From the first entry to the last, transcribe everything exactly.

━━ EXERCISE INPUTS ━━

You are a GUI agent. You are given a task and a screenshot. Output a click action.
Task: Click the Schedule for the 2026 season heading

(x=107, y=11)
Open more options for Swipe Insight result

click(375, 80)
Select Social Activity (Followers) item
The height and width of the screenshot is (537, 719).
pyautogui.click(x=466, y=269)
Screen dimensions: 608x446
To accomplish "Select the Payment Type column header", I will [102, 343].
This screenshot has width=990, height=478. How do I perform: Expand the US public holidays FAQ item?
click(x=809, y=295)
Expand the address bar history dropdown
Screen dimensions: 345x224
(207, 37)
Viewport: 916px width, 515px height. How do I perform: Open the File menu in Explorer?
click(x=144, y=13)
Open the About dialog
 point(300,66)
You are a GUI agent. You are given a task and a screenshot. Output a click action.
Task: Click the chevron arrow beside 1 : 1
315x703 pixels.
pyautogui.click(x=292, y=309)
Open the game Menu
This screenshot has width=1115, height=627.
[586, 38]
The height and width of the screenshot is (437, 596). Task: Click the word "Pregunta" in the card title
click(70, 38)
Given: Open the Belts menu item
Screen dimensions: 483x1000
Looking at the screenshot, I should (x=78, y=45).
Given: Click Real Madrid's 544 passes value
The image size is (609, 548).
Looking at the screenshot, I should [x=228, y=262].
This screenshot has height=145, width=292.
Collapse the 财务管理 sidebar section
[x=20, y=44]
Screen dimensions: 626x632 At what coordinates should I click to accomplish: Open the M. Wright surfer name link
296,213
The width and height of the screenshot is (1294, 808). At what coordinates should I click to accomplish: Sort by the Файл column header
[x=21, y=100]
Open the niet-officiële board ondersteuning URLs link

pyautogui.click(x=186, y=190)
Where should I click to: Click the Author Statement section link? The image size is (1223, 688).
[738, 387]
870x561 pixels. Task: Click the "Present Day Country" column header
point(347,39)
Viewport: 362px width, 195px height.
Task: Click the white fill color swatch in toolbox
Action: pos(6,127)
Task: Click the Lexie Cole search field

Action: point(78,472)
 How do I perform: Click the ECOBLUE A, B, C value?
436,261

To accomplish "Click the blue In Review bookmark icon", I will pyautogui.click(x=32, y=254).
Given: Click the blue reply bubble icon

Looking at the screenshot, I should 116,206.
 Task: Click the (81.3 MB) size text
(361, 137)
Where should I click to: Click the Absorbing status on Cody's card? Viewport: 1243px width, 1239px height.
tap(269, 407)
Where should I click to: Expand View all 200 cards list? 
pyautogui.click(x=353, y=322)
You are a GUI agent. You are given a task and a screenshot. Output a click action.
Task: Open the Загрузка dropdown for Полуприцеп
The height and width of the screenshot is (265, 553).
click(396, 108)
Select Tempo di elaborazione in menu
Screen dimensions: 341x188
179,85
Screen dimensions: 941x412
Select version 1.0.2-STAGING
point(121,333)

━━━

◆ WRITTEN SOLUTION ◆
You are a GUI agent. You are given a task and a screenshot. Output a click action.
Task: Click the Schedule for the 2026 season heading

(x=107, y=11)
Open more options for Swipe Insight result

click(375, 80)
Select Social Activity (Followers) item
The height and width of the screenshot is (537, 719).
pyautogui.click(x=466, y=269)
Screen dimensions: 608x446
To accomplish "Select the Payment Type column header", I will [102, 343].
This screenshot has width=990, height=478. How do I perform: Expand the US public holidays FAQ item?
click(x=809, y=295)
Expand the address bar history dropdown
Screen dimensions: 345x224
(207, 37)
Viewport: 916px width, 515px height. How do I perform: Open the File menu in Explorer?
click(x=144, y=13)
Open the About dialog
 point(300,66)
You are a GUI agent. You are given a task and a screenshot. Output a click action.
Task: Click the chevron arrow beside 1 : 1
315x703 pixels.
pyautogui.click(x=292, y=309)
Open the game Menu
This screenshot has width=1115, height=627.
[586, 38]
The height and width of the screenshot is (437, 596). Task: Click the word "Pregunta" in the card title
click(70, 38)
Given: Open the Belts menu item
Screen dimensions: 483x1000
Looking at the screenshot, I should (x=78, y=45).
Given: Click Real Madrid's 544 passes value
The image size is (609, 548).
Looking at the screenshot, I should [x=228, y=262].
This screenshot has height=145, width=292.
Collapse the 财务管理 sidebar section
[x=20, y=44]
Screen dimensions: 626x632 At what coordinates should I click to accomplish: Open the M. Wright surfer name link
296,213
The width and height of the screenshot is (1294, 808). At what coordinates should I click to accomplish: Sort by the Файл column header
[x=21, y=100]
Open the niet-officiële board ondersteuning URLs link

pyautogui.click(x=186, y=190)
Where should I click to: Click the Author Statement section link? The image size is (1223, 688).
[738, 387]
870x561 pixels. Task: Click the "Present Day Country" column header
point(347,39)
Viewport: 362px width, 195px height.
Task: Click the white fill color swatch in toolbox
Action: pos(6,127)
Task: Click the Lexie Cole search field

Action: point(78,472)
 How do I perform: Click the ECOBLUE A, B, C value?
436,261

To accomplish "Click the blue In Review bookmark icon", I will pyautogui.click(x=32, y=254).
Given: Click the blue reply bubble icon

Looking at the screenshot, I should 116,206.
 Task: Click the (81.3 MB) size text
(361, 137)
Where should I click to: Click the Absorbing status on Cody's card? Viewport: 1243px width, 1239px height.
tap(269, 407)
Where should I click to: Expand View all 200 cards list? 
pyautogui.click(x=353, y=322)
You are a GUI agent. You are given a task and a screenshot. Output a click action.
Task: Open the Загрузка dropdown for Полуприцеп
The height and width of the screenshot is (265, 553).
click(396, 108)
Select Tempo di elaborazione in menu
Screen dimensions: 341x188
179,85
Screen dimensions: 941x412
Select version 1.0.2-STAGING
point(121,333)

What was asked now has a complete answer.